Define a pair (u,v) which consists of one element from the first array and one element from the second array.
Find the k pairs (u1,v1),(u2,v2) …(uk,vk) with the smallest sums.
Example 1:
Given nums1 = [1,7,11], nums2 = [2,4,6], k = 3
Return: [1,2],[1,4],[1,6]
The first 3 pairs are returned from the sequence:
[1,2],[1,4],[1,6],[7,2],[7,4],[11,2],[7,6],[11,4],[11,6]
Example 2:
Given nums1 = [1,1,2], nums2 = [1,2,3], k = 2
Return: [1,1],[1,1]
The first 2 pairs are returned from the sequence:
[1,1],[1,1],[1,2],[2,1],[1,2],[2,2],[1,3],[1,3],[2,3]
Example 3:
Given nums1 = [1,2], nums2 = [3], k = 3
Return: [1,3],[2,3]
All possible pairs are returned from the sequence:
[1,3],[2,3]
Solution
We can use a heap to store k
candidate pairs. For every numbers in nums1
, its best partner (yields min sum) always starts from nums2[0]

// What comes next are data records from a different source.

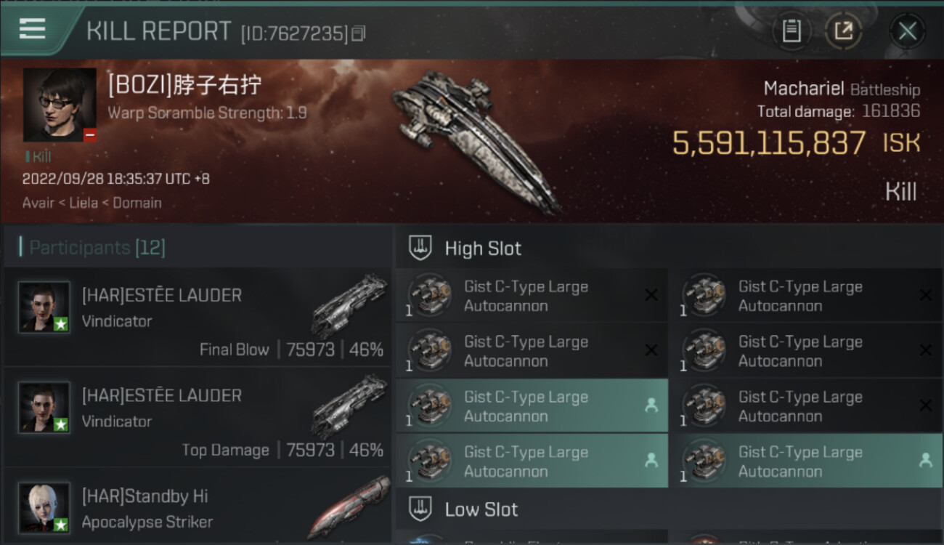
Task: Share the kill report via export icon
Action: [x=843, y=31]
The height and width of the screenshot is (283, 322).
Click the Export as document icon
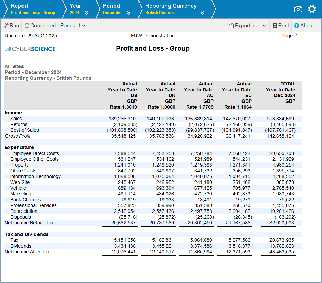pos(231,26)
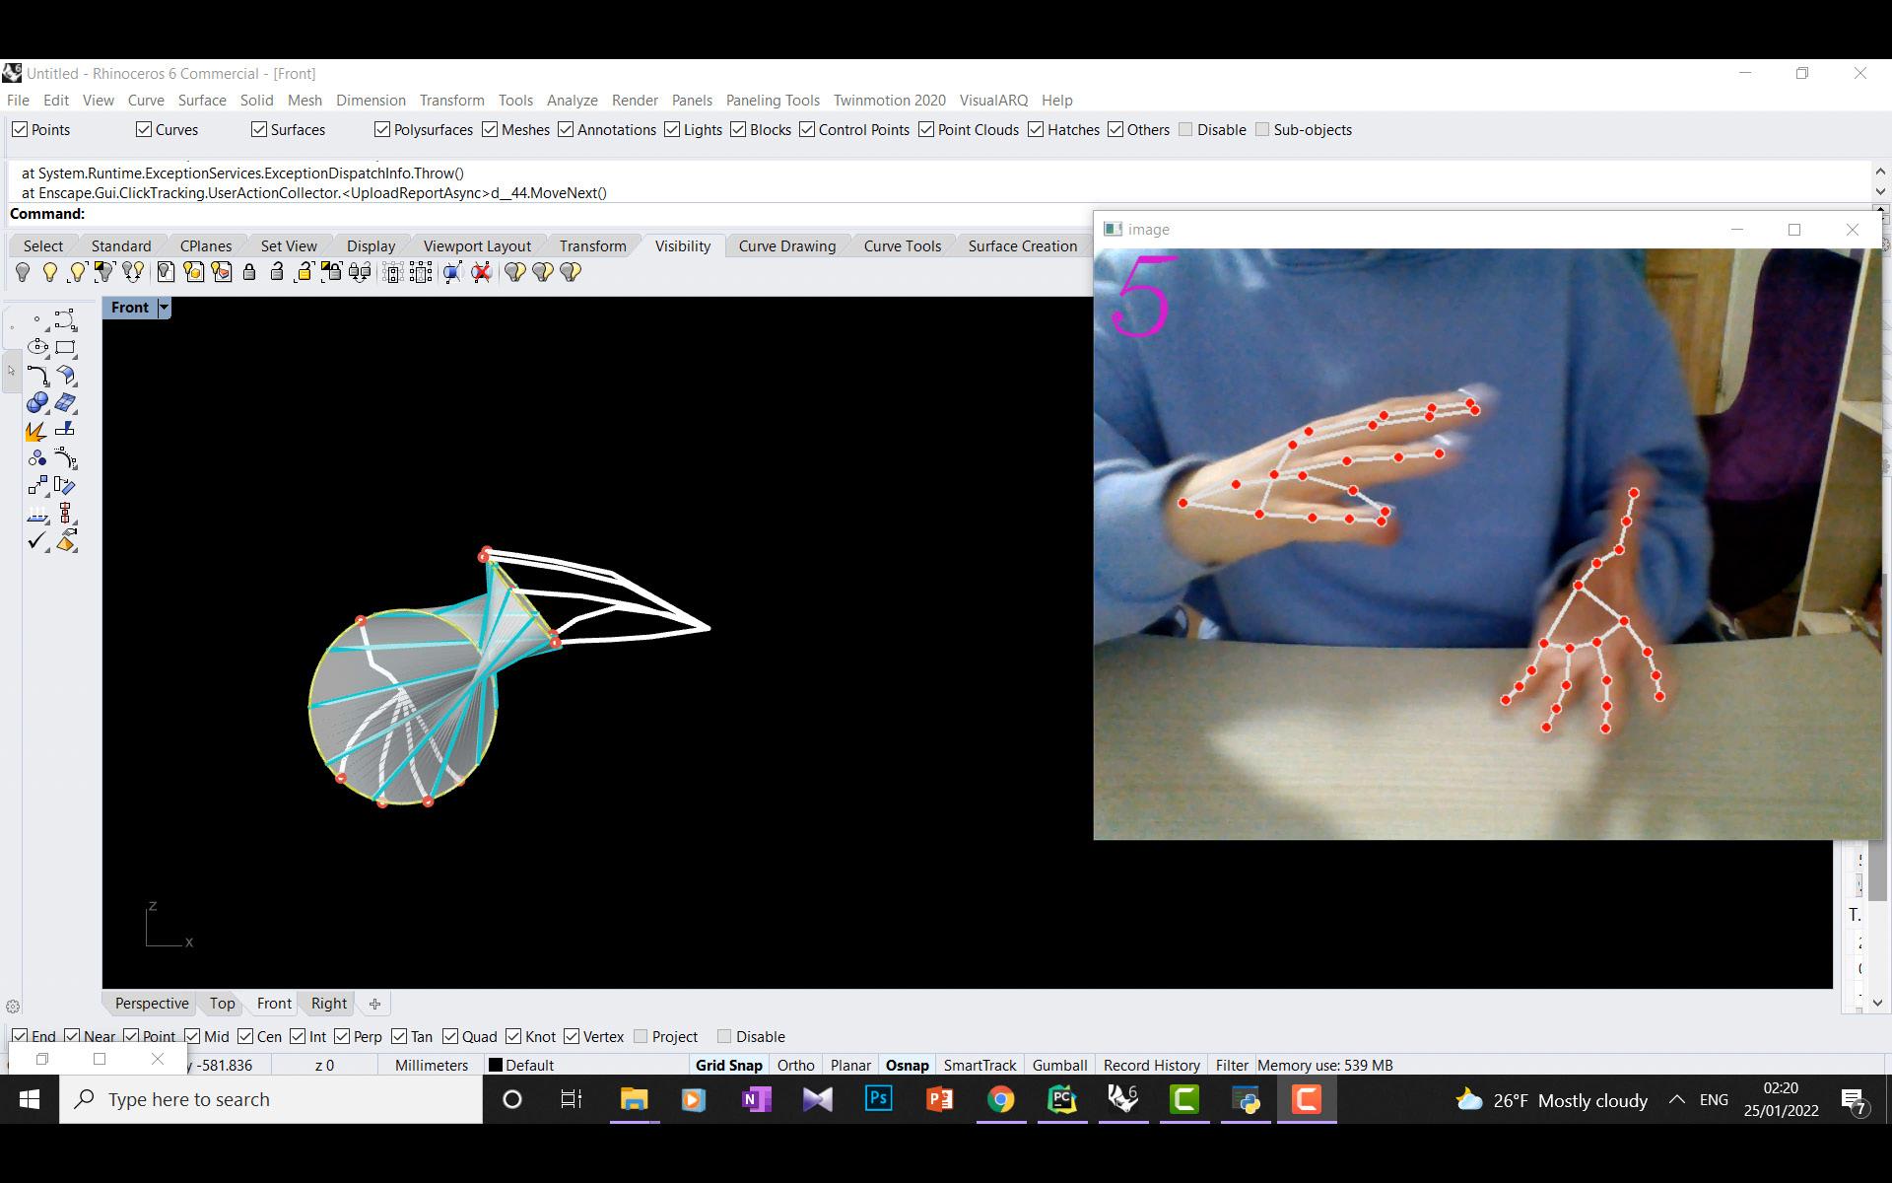Open the Front viewport dropdown arrow

[x=164, y=308]
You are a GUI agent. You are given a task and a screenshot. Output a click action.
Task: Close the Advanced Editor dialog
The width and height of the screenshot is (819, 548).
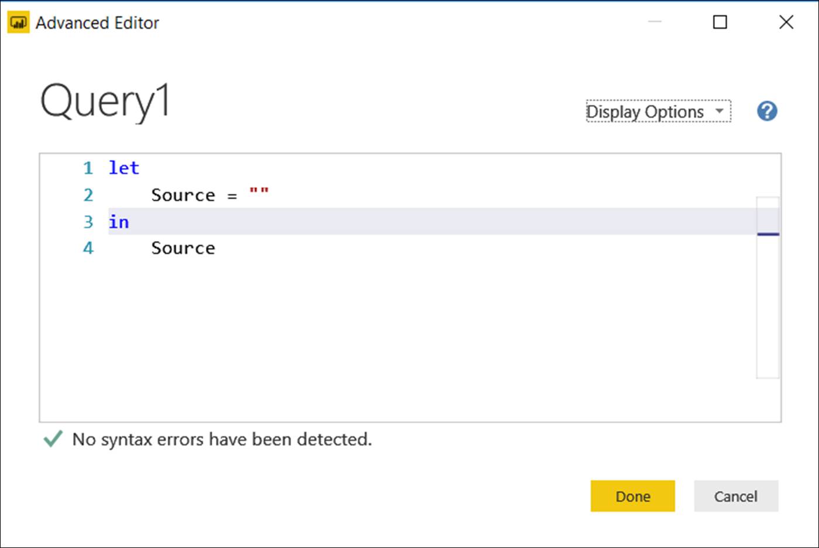(786, 22)
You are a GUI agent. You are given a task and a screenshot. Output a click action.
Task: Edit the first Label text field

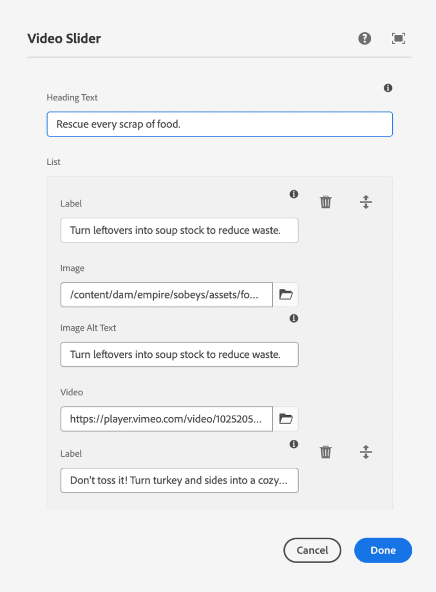pyautogui.click(x=179, y=230)
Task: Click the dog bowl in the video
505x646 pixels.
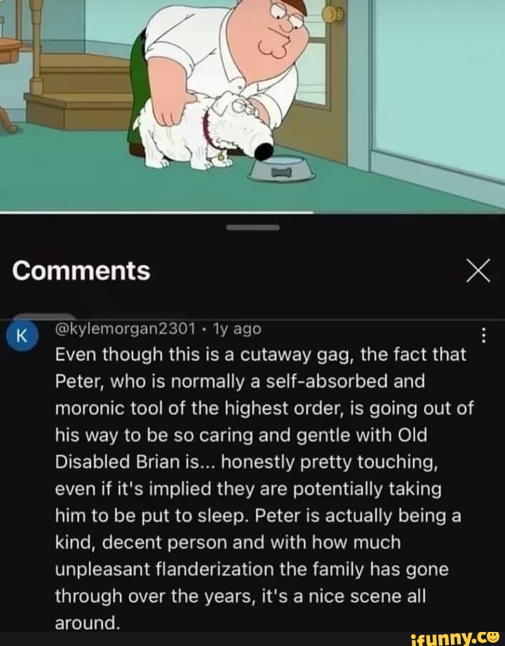Action: (282, 169)
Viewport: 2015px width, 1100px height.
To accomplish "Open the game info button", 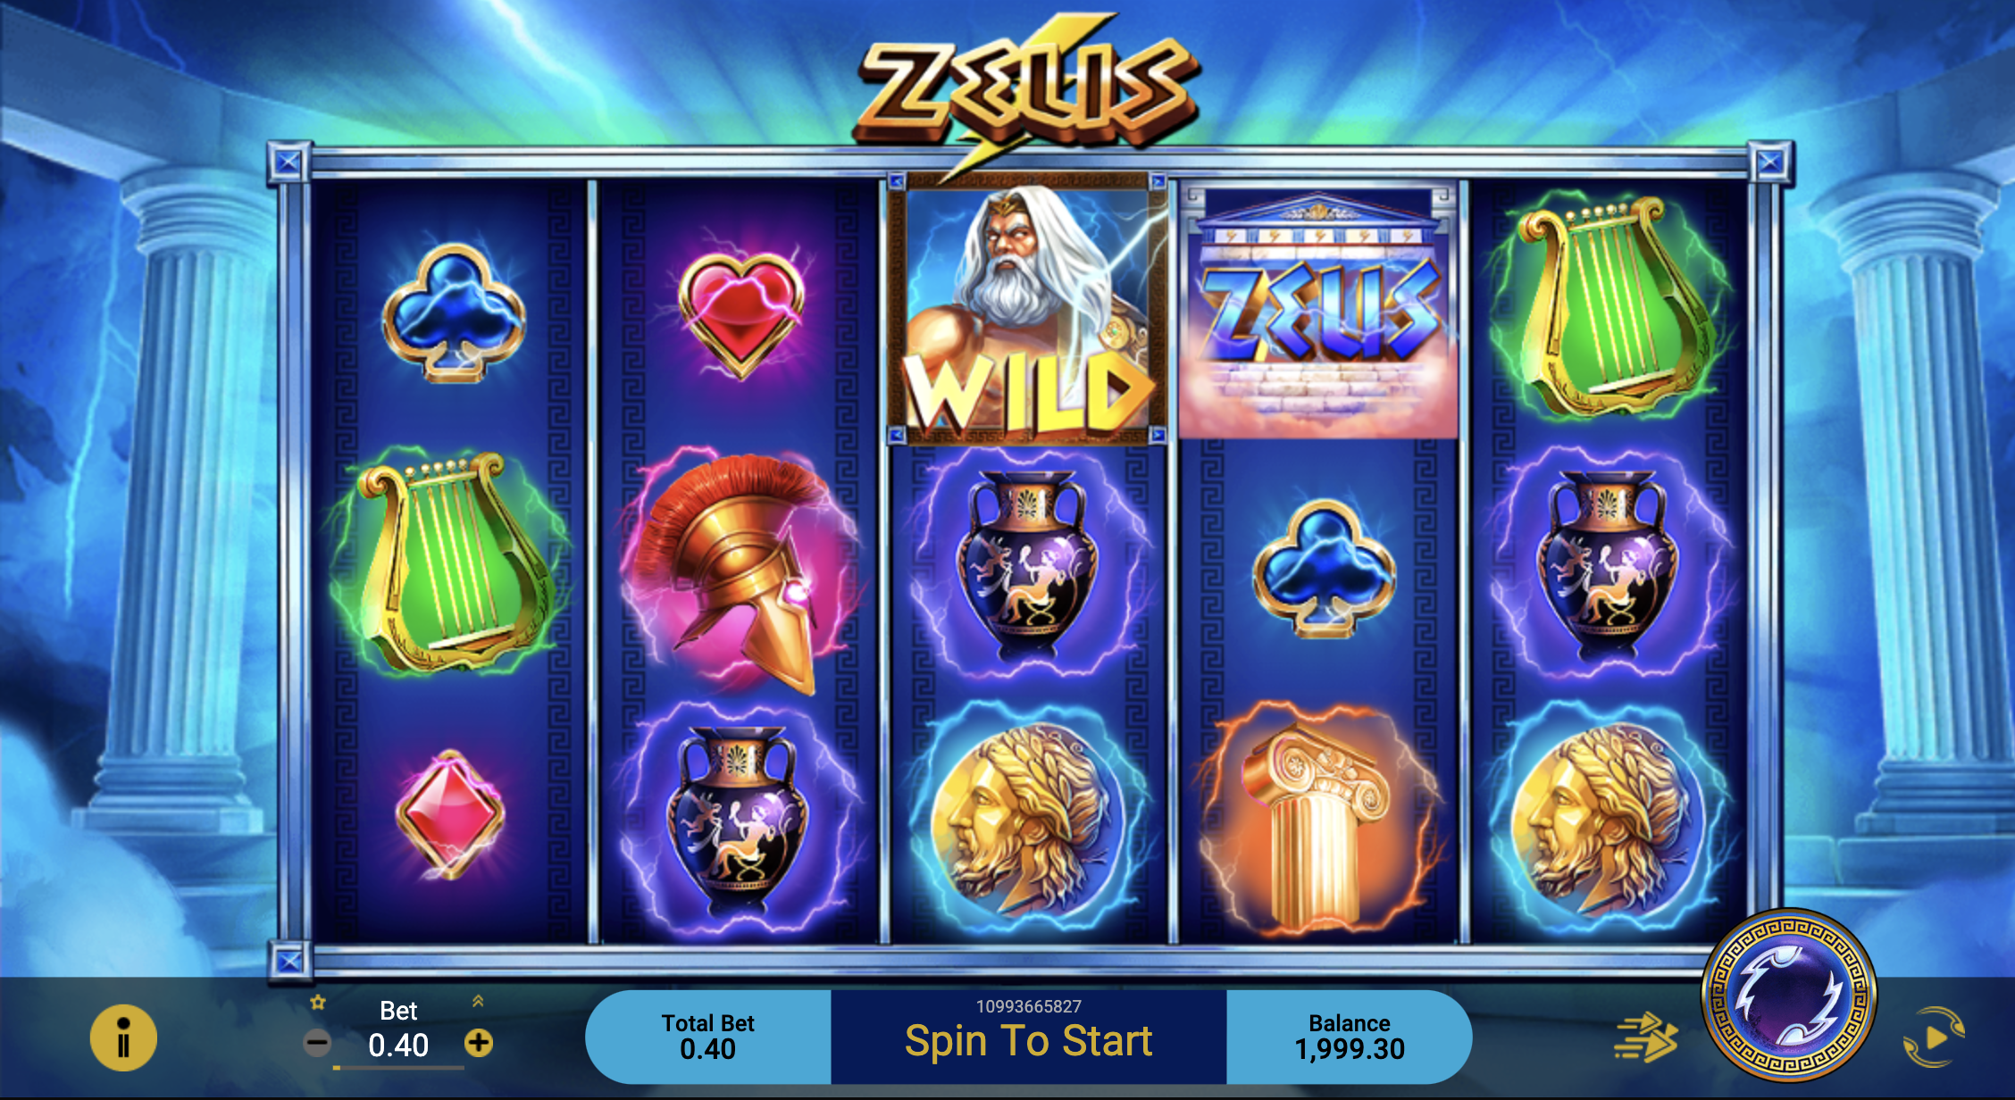I will coord(123,1038).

since arrays are all sorted; And for a specific number in nums1
, its next candidate should be [this specific number] + nums2[current_partner_index + 1]
, unless out of boundary for nums2
.
class Solution {
public List<int[]> kSmallestPairs(int[] nums1, int[] nums2, int k) {
k = Math.min(nums1.length * nums2.length, k);
List<int[]> res = new ArrayList<>(k);
PriorityQueue<int[]> q = new PriorityQueue<>((a, b) -> (a[0] + a[1]) - (b[0] + b[1]));
int l = 0, r = 0;
for(int i = 0; i < Math.min(k, nums1.length); i++)
q.offer(new int[]{nums1[i], nums2[0], 0});
for(int i = 0; i < k; i++) {
int[] arr = q.poll();
res.add(new int[]{arr[0], arr[1]});
if(arr[2] < nums2.length - 1)
q.offer(new int[]{arr[0], nums2[++arr[2]], arr[2]});
}
return res;
}
}